An oft-mentioned limitation of GWAS is the “missing heritability” problem. The SNPs discovered using GWAS often explain only a tiny fraction of heritability for a particular disease, and have a small effect on increasing an individual’s disease risk (Manolio et al. 2009
). However, new advances in using GWAS data along with environmental studies and gene expression analysis in mice are yielding new insights into gene–environment interactions (Cadwell et al. 2010
). Studying sex differences can help provide a missing link in terms of different gene-endocrine and gene–environment interactions in males and females. These SNPs can lead to discovery of genes and pathways under differential regulatory control and causing different disease progression in males and females. For example, it is possible that these SNPs lie near binding sites for sex hormones and lead to differential transcriptional control of key genes. This could be investigated in future experiments and may provide insight into novel sex-specific disease mechanisms and help explain why some diseases have a higher prevalence in one sex. These results demonstrate that GWAS and other large-scale genetic association studies should take sex into account, and report sex-specific results.

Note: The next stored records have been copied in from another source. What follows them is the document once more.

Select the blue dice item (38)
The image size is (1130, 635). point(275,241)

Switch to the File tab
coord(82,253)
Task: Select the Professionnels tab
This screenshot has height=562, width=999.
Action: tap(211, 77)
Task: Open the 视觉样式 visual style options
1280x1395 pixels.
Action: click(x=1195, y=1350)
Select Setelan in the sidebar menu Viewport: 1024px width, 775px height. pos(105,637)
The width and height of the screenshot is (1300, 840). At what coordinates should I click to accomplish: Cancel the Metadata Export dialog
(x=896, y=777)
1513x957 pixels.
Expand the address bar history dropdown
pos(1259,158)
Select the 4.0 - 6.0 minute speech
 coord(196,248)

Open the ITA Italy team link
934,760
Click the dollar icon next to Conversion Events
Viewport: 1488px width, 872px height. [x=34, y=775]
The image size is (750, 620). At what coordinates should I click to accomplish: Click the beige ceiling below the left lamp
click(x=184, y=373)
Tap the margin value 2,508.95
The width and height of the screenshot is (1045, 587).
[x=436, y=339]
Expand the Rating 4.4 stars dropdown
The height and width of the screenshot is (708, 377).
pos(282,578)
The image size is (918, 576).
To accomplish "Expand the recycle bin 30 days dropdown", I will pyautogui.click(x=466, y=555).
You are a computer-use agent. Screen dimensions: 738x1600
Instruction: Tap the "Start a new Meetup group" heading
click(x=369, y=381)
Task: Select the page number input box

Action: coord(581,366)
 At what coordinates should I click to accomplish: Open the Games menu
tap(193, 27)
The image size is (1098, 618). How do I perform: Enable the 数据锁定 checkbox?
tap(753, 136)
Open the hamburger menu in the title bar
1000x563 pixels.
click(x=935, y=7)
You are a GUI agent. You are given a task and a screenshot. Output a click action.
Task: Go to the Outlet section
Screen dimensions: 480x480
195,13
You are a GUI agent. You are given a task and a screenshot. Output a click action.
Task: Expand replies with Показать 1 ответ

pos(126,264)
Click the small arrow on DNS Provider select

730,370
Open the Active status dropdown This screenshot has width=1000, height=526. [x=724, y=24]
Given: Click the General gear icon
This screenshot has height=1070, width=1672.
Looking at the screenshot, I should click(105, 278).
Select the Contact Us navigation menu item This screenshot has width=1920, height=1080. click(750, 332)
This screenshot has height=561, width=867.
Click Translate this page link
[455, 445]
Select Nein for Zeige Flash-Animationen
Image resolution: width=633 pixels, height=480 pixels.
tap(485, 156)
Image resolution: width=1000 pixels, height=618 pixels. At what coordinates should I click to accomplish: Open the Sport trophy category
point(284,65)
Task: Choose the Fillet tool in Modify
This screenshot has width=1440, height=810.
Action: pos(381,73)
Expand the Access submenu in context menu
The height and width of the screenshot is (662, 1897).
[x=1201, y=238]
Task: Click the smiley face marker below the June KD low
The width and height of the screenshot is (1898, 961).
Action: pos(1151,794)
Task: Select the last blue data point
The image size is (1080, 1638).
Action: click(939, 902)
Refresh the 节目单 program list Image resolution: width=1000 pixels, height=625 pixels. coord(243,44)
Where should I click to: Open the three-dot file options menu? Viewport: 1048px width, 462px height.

We have proposed a method to quantify sex differences in disease association in a genome-wide association study, and demonstrated that our approach finds 12 polymorphisms in CAD, CD, RA, and T1D that showed sex-specific association with increased disease risk. After correcting for multiple hypothesis testing, three SNPs are significant using PMASE. We believe that this is one of the first systematic demonstrations of putative sexually dimorphic loci in multiple common complex diseases. Our approach can easily be generalized to apply to any other GWAS in which any binary population feature (not necessarily sex) is present. We propose that the inclusion of sex in the analysis of genetic association studies is necessary to obtain a more complete picture of individual disease risk. A deeper understanding of molecular sex differences will aid in the development of more personalized prevention, diagnosis, and treatment of human disease.